Citizen columnist Randall Denley has invoked the apt metaphor of a horror film — it could be called Escape From Bridlewood — to describe life in this neighbourhood. Like other subdivisions, the only way to and from Bridlewood is by car, but due to the particular layout of Bridlewood, residents can be stuck in traffic for 45 minutes during rush hour and still be barely out of their driveways.
And why are Bridlewood residents hostage to their cars? One reason is that there is no place that they can walk or cycle to, or that they’d want to walk or cycle to. As Mr. Denley points out, the community is the size of a small city — 20,000 people — but there’s no library, hockey arena, swimming pool or even a high school. There are few businesses.
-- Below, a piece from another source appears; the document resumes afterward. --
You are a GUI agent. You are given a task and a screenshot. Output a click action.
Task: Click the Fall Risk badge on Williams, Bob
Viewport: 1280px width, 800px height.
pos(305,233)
A community should be a place where people live in the full sense of the word, not just a place where they sleep. We mean no disrespect to the people of Bridlewood, but from a planning perspective the community illustrates the worse aspects of suburbia because it risks becoming a place where one’s home is simply a pit stop between car trips. This is what the American planning critic James Kunstler is getting at when he warns that “megaburbs have all the congestion of the city and none of the human contact. They have all of the isolation of the country, but no real connection to nature.”